* Text passage
....................

Wednesday, April 26, 2017

Day by day

I'm in my not-so-comfy sleeping chair at the hospital listening to DS's Bi-Pap machine hum as I write this. What a day. He's still in pain (apparently, the break is so high up they're calling it a broken hip) and having to be repositioned often. It takes two nurses to do this. And yet, a caseworker arrived today to announce that because his vitals are stable, insurance will likely deny him staying longer and we need to start the discharge process.

DS freaked out. I know if they had a blood pressure cuff on him, the numbers would have been sky high. He knows what I know. If he is released now, he will have to go by ambulance - he cannot drive his chair. And when we get home, I won't be able to care for him alone. Just yesterday, the doctor told him he was going to keep him through the weekend and look at releasing him Monday. That would be almost two weeks since the accident and reasonable. The bone should heal enough by then to make his pain level manageable.

I despise our health care system. I hate that some suit at an insurance company is calling the shots. Why do we go to the doctor if we can't follow their orders because they won't get paid if we do?

Insanity. It's insanity.

On a related topic, I've officially had my fill of hospital cafeteria food. So when a friend texted to say she was bringing dinner, I was thrilled. At the appointed hour, she called. She was at my house. I was at the hospital. Our wires had gotten crossed. I told her to leave the dinner in the kitchen and DH would have it tonight when he gets home from work. Back to the cafeteria for me.

We're living day by day. It's all we can do.

Sarah
 

Monday, April 24, 2017

When life takes a detour

I had a lot of plans for this week. And I had to scrap them all.

Instead, I'm parked next to DS's bed in the local hospital. He fractured his femur in an accident, and because of his disease, neither surgery nor a cast were a good option. Instead, we are hoping to let it heal on its own. Because we cannot care for him at home while he is at this level of pain, he will remain in the hospital and likely be moved to a rehab facility for several weeks until the pain becomes manageable.

He is 23, but is physically unable to press the call button or in any way to care for himself, and so one of us is with him 24/7.

Church friends have been providing meals and DS's friends have been providing moral support. I am thankful I'm organized enough that the bills will be paid on time with little effort on my part.

We will get through this. Just have to keep our chins up.

....................

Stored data

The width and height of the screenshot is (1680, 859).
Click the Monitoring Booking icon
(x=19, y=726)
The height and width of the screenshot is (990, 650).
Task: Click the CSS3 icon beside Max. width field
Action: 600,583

....................

* What is expected
Please reproduce the hospital blog entries above word for word, from "We're living day" up to and including "with him 24/7.".

* Reply to the exercise
We're living day by day. It's all we can do.

Sarah
 

Monday, April 24, 2017

When life takes a detour

I had a lot of plans for this week. And I had to scrap them all.

Instead, I'm parked next to DS's bed in the local hospital. He fractured his femur in an accident, and because of his disease, neither surgery nor a cast were a good option. Instead, we are hoping to let it heal on its own. Because we cannot care for him at home while he is at this level of pain, he will remain in the hospital and likely be moved to a rehab facility for several weeks until the pain becomes manageable.

He is 23, but is physically unable to press the call button or in any way to care for himself, and so one of us is with him 24/7.